Despite growing recognition of the benefits of delaying when to start taking Social Security, a new survey by Fidelity Investments found that nearly half (45%) of 61-year-old Americans expect to tap into Social Security at age 62, their first year of eligibility.

Among those planning to do so, 77% said they will use Social Security to pay for basic needs such as food and utility bills. This group expects their Social Security payments to comprise nearly half (49%) of their total retirement income, but only 22% know exactly how much their check will be. And 73% of those planning to start taking Social Security at age 62 don't have a formal retirement income plan.

What's more, many people in this group don't know all of the ins and outs of Social Security benefits. While 85% of them correctly identify age 62 as the earliest they can collect Social Security checks, only 56% know when they will be eligible for full Social Security benefits (age 66, for those born 1943-54). And only 54% know they need to file for their benefit three months in advance of the date they wish to start receiving payments.

More important, 31% believe Social Security payments aren't taxable and 12% aren't aware that working in retirement could impact their benefits.

"Many Americans who are within one year of beginning to collect their Social Security retirement benefits may be planning to rely too much on it, considering Social Security currently only funds a little more than one-third, or 37%, of an average retiree's income," said Carolyn Clancy, executive vice president at Fidelity Investments Personal and Workplace Investing, which provides resources on the impact of Social Security on retirement planning.

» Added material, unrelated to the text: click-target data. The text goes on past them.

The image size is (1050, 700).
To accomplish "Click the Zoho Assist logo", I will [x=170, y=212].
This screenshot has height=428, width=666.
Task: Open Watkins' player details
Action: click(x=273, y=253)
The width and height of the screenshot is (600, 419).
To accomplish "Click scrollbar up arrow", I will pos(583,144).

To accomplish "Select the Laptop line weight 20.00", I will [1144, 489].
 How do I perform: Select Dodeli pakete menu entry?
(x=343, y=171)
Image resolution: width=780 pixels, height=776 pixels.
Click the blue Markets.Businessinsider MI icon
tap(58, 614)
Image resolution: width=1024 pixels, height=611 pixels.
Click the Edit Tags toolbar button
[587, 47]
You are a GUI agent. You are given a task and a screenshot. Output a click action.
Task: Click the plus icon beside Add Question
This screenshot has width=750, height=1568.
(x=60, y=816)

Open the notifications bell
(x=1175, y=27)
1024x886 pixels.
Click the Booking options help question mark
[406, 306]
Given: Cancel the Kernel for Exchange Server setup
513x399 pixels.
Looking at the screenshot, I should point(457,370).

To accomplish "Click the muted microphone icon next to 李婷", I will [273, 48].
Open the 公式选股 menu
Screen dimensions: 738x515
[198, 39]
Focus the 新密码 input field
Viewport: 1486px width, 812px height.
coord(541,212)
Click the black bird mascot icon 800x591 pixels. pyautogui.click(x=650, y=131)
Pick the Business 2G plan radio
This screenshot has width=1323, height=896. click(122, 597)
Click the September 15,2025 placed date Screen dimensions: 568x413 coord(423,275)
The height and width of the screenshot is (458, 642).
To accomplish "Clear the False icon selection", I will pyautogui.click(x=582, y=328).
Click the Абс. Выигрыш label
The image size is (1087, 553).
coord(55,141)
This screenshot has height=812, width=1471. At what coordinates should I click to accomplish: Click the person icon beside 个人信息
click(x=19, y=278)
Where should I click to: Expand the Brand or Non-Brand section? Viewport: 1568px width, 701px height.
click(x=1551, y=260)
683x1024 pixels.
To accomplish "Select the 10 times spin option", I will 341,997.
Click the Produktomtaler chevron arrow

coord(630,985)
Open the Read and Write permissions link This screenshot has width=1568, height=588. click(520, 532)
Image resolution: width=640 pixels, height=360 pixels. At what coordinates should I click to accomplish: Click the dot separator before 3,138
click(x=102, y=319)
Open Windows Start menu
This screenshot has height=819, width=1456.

That's why some observers believe it pays to delay taking Social Security benefits for those who don't urgently need the money. "A lot of people underestimate how big an impact delaying retirement and Social Security can have," says Stuart Ritter, a certified financial planner at T. Rowe Price.

The first wave of baby boomers turn 62 this year. According to T. Rowe Price research, a person who is currently 62 years old and delays retirement until age 65 and makes $100,000 each year until benefits begin will boost their eligible Social Security benefits by 27%, (in today's dollars) based on Social Security Administration formulas. Waiting until age 70 to retire will bolster benefits by 88%.

In their book "Working Longer: The Solution to the Retirement Income Challenge," authors Alicia Munnell and Steven Sass state that people who worked full-time until at least age 66 could boost their income one-third higher than if they retired at 62.

But they also acknowledge that working longer isn't feasible for everyone, and that up to one-third of older workers could find it difficult to work into their mid-60s due to poor health or job prospects.

Fidelity's survey of 600 Americans ages 55 to 69 was conducted in August.